Я допускал, что там свежий воздух, здоровый умеренный климат, приемлемое количество комаров и парное молоко. Одного я не допускал: что после визита в Пеньковское сельхозуправление я окажусь обладателем документа, удостоверяющего, что с сего дня я, Боль Павел Арсентьевич, являюсь главным (а я сильно подозревал, что и единственным) зоотехником аграрно-животноводческого объединения “Заря”. Судя по всему, “Заря” располагалась ещё дальше Пеньковки.
Несколько обескураженный, а точнее сказать, раздавленный обрушившейся на меня серьёзностью положения, я побрёл искать автостанцию. И получил ещё один пинок судьбы: первый, он же последний, рейсовый автобус на центральную усадьбу “Зари”, именуемую Змиевка (название, окончательно меня добившее), ушёл на моих глазах. Не помогли крики, ругательства, отчаянное махание кепкой и бег с чемоданом по пересечённой местности – проклятый автобус так и не остановился. Следующий рейс он совершал ровно через сутки.
Знакомство со Змиевкой временно откладывалось, и я принялся искать гостиницу. Такое занятие, с чемоданом в руке и в совершенно незнакомом месте, понравится не каждому, и я с этим выводом был полностью согласен. Проплутав по пыльным улочкам минут сорок и получив массу разноречивых указаний касательно местоположения гостиницы, именуемой в просторечии “домом колхозника”, я ее всё-таки не нашёл. Вместо этого я оказался перед воротами, на которых была прибита вывеска “Пеньковский районный рынок”. Надпись была старая, буква “ь” в слове “рынок” покосилась и висела на одном гвоздике.
Рынков я повидал на своем веку немало, и пеньковский из них ничем не выделялся. Терять мне, кроме чемодана, было нечего, и я вступил в торговые ряды с сознанием печальной обречённости. Я чувствовал, что вот-вот стану покупателем.

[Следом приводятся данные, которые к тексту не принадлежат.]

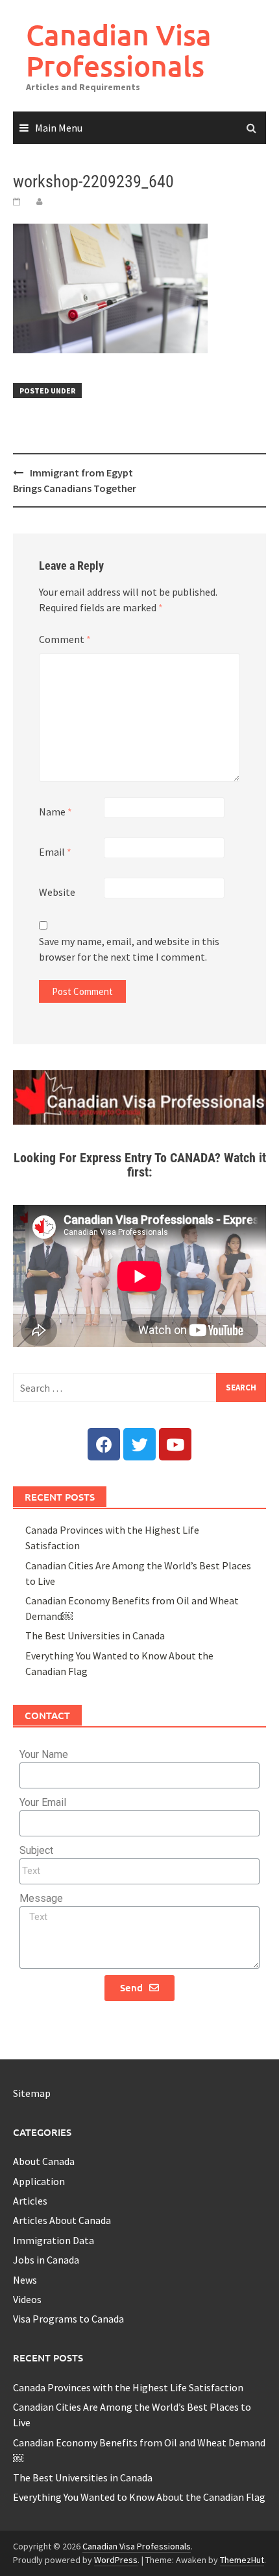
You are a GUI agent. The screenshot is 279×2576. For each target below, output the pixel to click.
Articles (30, 2200)
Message (41, 1898)
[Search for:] (139, 1387)
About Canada (44, 2161)
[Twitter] (139, 1444)
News (25, 2279)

Чтобы обмануть судьбу, я вяло купил стакан семечек и, усевшись на чемодан, потреблял их по одной из газетного кулька. Сидеть было жарко, потому что я неосмотрительно уселся на самом солнцепёке, а вставать было лень, потому что было жарко.
Наконец, я решился подойти к ближайшей торговке, и за полтинник она согласилась присмотреть за моим чемоданом, пока я всё-таки не сумею найти местный отель, так как дело шло к вечеру, и проблема ночлега вставала в полный рост.
У самого выхода я случайно услышал слово “Змиевка” – разговаривали два типичных агрария, один старый, но ещё вполне крепкий мужичок, а второй молодой, но чем-то неуловимо похожий на старого. Они сидели на подводе и, казалось, кого-то ожидали. Этот кто-то всё не являлся, и они собирались ехать, причем молодой торопил, а старый явно рассчитывал дождаться…
Тут я снова проснулся.
Была глухая, пухлая ночь. Телега стояла у смутно белеющей в темноте стены добротного селянского дома. Слабенькая лампочка на столбе пыталась разогнать тьму, но безуспешно – за пределами небольшого освещённого пространства тьма становилась ещё непроницаемее. Откуда-то брехнула собака, кто-то цыкнул на неё; далеко-далеко послышался крик петуха.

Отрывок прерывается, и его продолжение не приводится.